Now, this is for you and for me who are in Christian work. This is for Bob Cook, and this is for anybody who is a pastor, or an evangelist, or a missionary, or a Bible teacher, or a full-time Christian worker of any kind. And those of you who work in Christian organizations, you may be sending out a mailing or answering a phone, but you’re still in a ministry of a Christian organization. Listen to me. When your work gets to be just a job and you’re interested in keeping up your job and keeping up your influence and your position, your heart gets cold, you end up making it a mockery, just as they did here, the chief priests mocking with the scribes.

And we’ve gone through it, haven’t we? People who should know better made a mockery of their Gospel ministry and it hurt us all. It hurt us all and it gave the devil a chance to laugh, didn’t it? Yep. Would you remember that, beloved? Keep your heart warm toward the Lord Jesus. Don’t make religion your job. Let it rather be your whole life and your ministry as unto Him. “We have this ministry,” Paul said, “As we have received mercy we faint not, but have renounced the hidden things of dishonesty not having the word of God deceitfully but by manifestation of the truth, commending ourselves to every man’s conscience in the sight of God.” You got a ministry, not just a job.
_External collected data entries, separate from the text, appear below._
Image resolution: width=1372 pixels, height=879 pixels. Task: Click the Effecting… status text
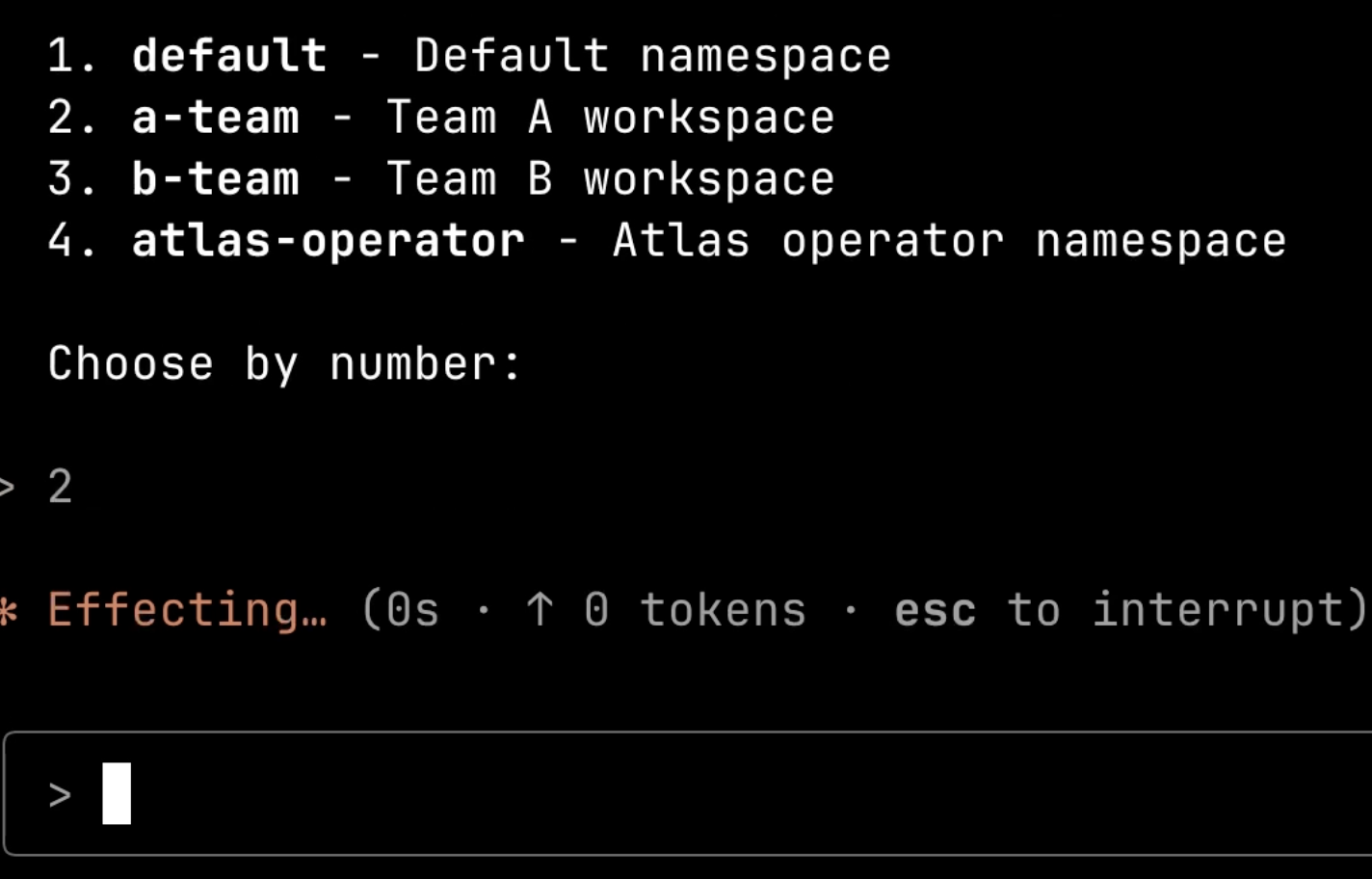coord(188,611)
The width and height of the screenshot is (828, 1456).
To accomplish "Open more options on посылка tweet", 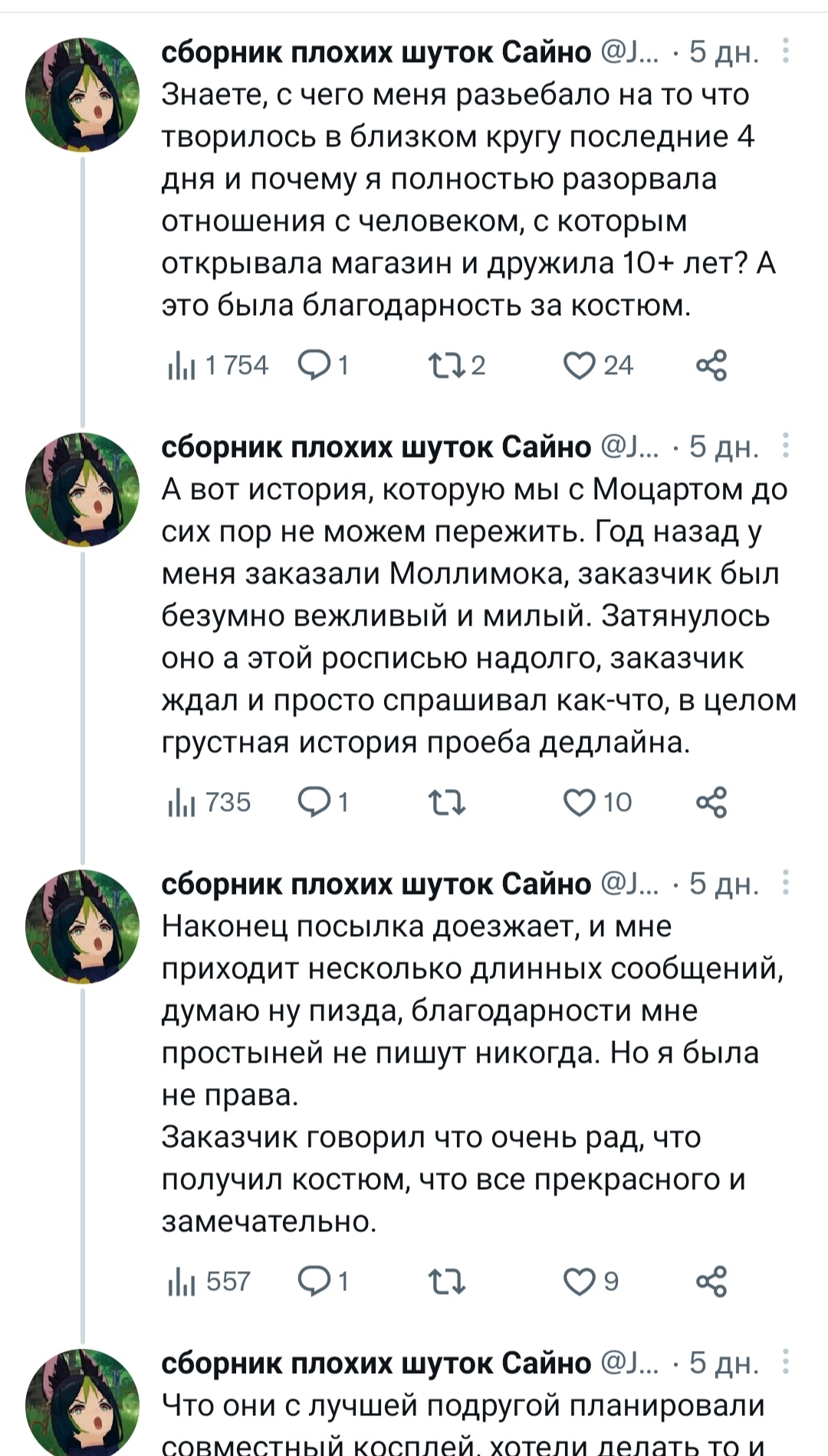I will click(x=786, y=883).
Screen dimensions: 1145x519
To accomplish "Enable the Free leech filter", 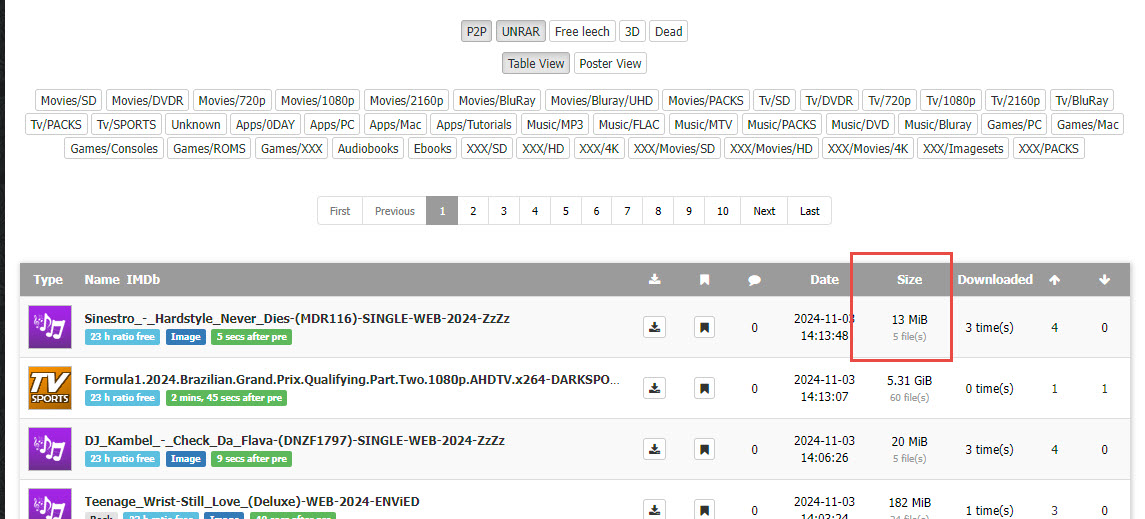I will coord(582,31).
Oh, you may have the blues today, Pastor, because things didn’t go too well the last time you preached, or the deacons may have criticized you for something, or you may have made some strategic mistake in management or whatever it is. Listen, this is not your job. This is your ministry under God. Go seek His face again. Bow your heart, bend your knee, wait before Him until, as Vance Havner says, “Mr. Amen and Mr. Wet Eyes have met together in the prayer meeting.” Let God give you a new touch and go on. You don’t have to preserve your job. You do have, as Paul said to Archippus, “Take heed to the ministry which thou has received in our Lord Jesus, that thou fulfill it.” Now, somebody needs that and I just gave it to you out of my heart. It’s not a job, beloved. If you make it just a job you’ll end up with a mockery.

But it’s a ministry where you’re sharing God with people at the very point of their need. Now, it says, “When the sixth hour was come, there was darkness over the whole land until the ninth hour,” from 12:00 ’til 3:00 God the Father turned His face away from His beloved Son. He has made Him to be sin for us, He who knew no sin, that we might be made the righteousness of God in Him. What agony our Lord Jesus must have gone through in those dark hours, when in addition to the exquisite agony of pain, where every nerve and sinew and bone and muscle and tendon was screaming with pain, now the Father’s face is turned away as the Passover lamb is offered for our sins. Oh, bow and thank God for your Savior today, will you? We’ll continue with this passage the next time.

Dear Father God, I pray that today we may have some appreciation of what our Lord Jesus went through for us. Oh, let our own hearts be broken with love as we think of His sacrifice, and then help us to live for Him every step of the way. I ask in Jesus’s name, Amen.

Till I meet you once again by way of radio, walk with the King today and be a blessing!